Microbiological Safety of Kitchen Sponges Used in Food Establishments

1Applied Biology Department, Wolkite University, Wolkite, Ethiopia
2Biology Department, Jimma University, Jimma, Ethiopia

Received 23 June 2016; Accepted 20 September 2016

Academic Editor: Marie Walsh

Copyright © 2016 Tesfaye Wolde and Ketema Bacha. This is an open access article distributed under the Creative Commons Attribution License, which permits unrestricted use, distribution, and reproduction in any medium, provided the original work is properly cited.
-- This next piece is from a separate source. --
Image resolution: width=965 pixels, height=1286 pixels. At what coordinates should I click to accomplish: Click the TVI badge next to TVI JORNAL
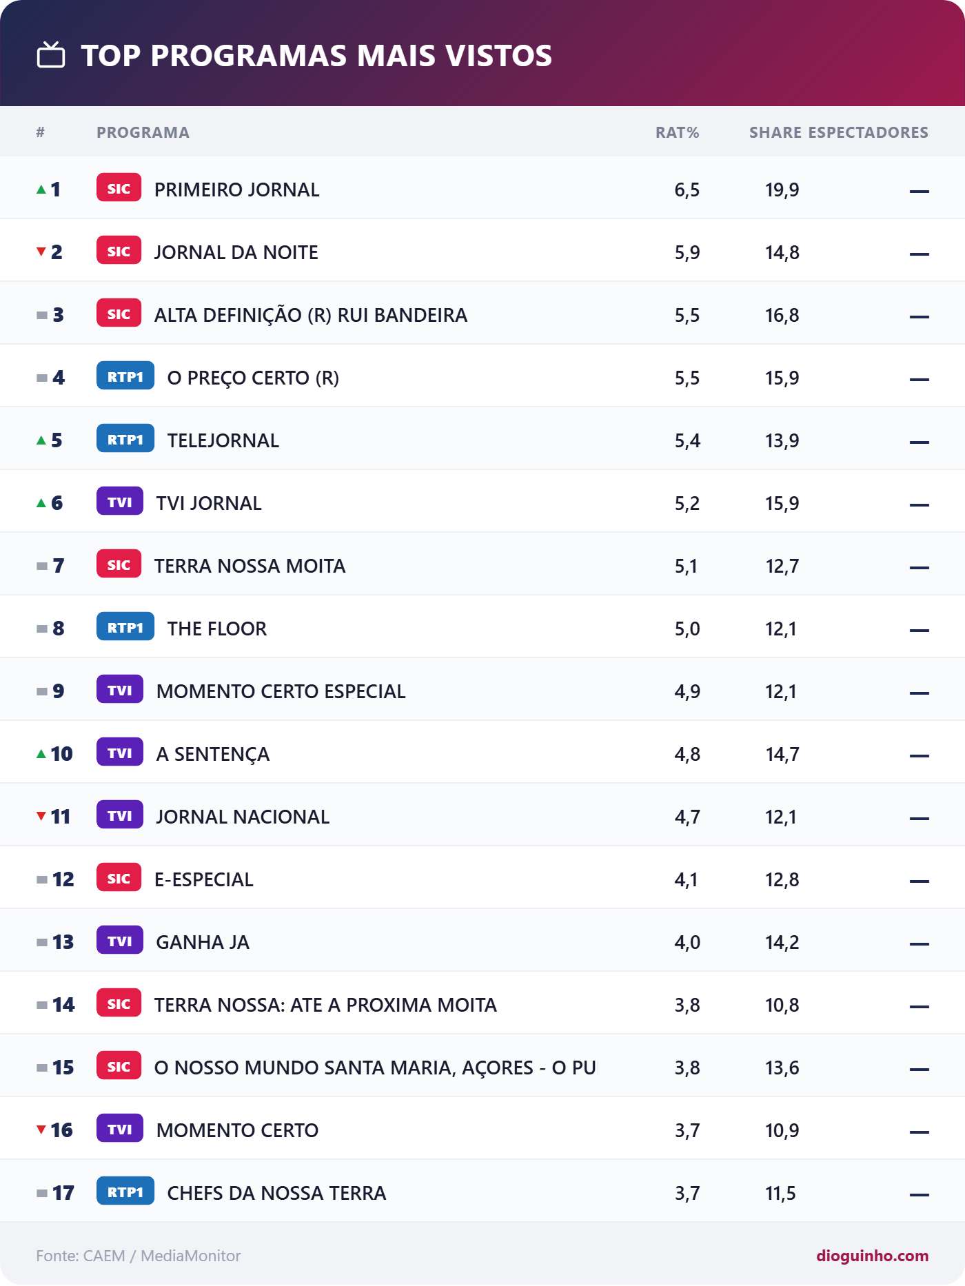click(x=120, y=502)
Kitchen sponges are among the possible sources of contaminants in food establishments. The main purpose of the current study was, therefore, to assess the microbiological safety of sponges as it has been used in selected food establishments of Jimma town. Accordingly, the microbiological safety of a total of 201 kitchen sponges randomly collected from food establishments was evaluated against the total counts of aerobic mesophilic bacteria (AMB), Enterobacteriaceae, coliforms, and yeast and molds. The mean counts of aerobic mesophilic bacteria ranged from 7.43 to 12.44 log CFU/mm3. The isolated genera were dominated by Pseudomonas (16.9%), Bacillus (11.1%), Micrococcus (10.6%), Streptococcus (7.8%), and Lactobacillus (6%) excluding the unidentified Gram positive rods (4.9%) and Gram negative rods (9.9%). The high microbial counts (aerobic mesophilic bacteria, coliforms, Enterobacteriaceae, and yeast and molds) reveal the existence of poor kitchen sponge sanitization practice. Awareness creation training on basic hygienic practices to food handlers and periodic change of kitchen sponges are recommended.